2026年3月11日ニューヨーク発
2月28日以降、中東で激化する軍事攻撃により子どもの犠牲が増えていることを受け、ユニセフ(国連児童基金)は以下の声明を発表しました。
子どもたちにとって壊滅的な状況
中東での衝突が激化して10日が過ぎ、この地域の子どもたちにとって状況は壊滅的なものになりつつあります。2月28日以降、1,100人を超える子どもが暴力によって負傷または死亡したと報じられています。亡くなった子どもの数は、イランで約200人、レバノンで91人、イスラエルで4人、クウェートで1人と伝えられています。暴力が激化し拡大するにつれ、この数は一段と増える恐れがあります。
教育が相次いで中断され、この地域全体で何百万人もの子どもが学校に通えない状況に置かれ、絶え間ない爆撃により何十万人もの子どもが避難を余儀なくされています。病院、学校、水・衛生施設など、子どもたちの生存に不可欠な民間インフラも、紛争当事者によって攻撃され、損傷し、あるいは破壊されています。子どもを殺傷する行為、子どもが必要とする基本サービスを破壊・中断する行為は、いかなる理由があろうと正当化できません。

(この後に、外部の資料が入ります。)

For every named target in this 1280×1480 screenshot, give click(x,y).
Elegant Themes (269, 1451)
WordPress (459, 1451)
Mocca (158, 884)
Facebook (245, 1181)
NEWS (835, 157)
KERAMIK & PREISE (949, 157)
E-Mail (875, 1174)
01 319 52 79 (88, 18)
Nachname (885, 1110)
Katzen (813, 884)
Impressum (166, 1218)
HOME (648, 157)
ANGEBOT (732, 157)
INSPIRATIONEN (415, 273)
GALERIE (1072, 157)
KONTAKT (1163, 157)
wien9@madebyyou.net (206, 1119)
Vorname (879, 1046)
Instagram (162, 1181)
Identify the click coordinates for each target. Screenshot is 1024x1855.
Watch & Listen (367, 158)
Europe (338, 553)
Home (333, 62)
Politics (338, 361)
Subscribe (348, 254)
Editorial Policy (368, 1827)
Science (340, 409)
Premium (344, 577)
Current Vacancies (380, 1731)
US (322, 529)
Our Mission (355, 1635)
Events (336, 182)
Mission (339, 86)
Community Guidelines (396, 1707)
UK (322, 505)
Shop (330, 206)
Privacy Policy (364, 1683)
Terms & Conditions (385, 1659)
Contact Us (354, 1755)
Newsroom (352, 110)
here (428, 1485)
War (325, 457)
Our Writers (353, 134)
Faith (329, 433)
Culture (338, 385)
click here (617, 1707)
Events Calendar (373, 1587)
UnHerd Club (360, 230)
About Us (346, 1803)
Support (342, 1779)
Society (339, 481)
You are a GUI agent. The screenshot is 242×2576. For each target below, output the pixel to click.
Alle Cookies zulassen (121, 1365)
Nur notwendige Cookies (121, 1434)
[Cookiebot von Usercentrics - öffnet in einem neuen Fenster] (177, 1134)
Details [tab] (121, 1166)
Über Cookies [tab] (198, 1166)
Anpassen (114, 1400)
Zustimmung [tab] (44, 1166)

武力紛争下での子どもに対する重大な権利侵害は、国際人道法および国際人権法を含む国際法違反となり得ます。ユニセフは、紛争当事者に対して戦闘を停止し外交交渉に臨むよう求める国連事務総長の呼び掛けを、あらためて支持します。ユニセフはまた、民間人、特に子どもへの被害を最小限に抑えるため、紛争当事者が戦争の手段および方法の選択において必要なあらゆる予防措置を講じるよう求めます。とりわけ、子どもに不釣り合いな被害をもたらす爆発性兵器の使用は避けるべきです。
中東・北アフリカ地域で暮らす、2億人すべての子どもたちが、世界が一刻も早く行動することを切に待ち望んでいます。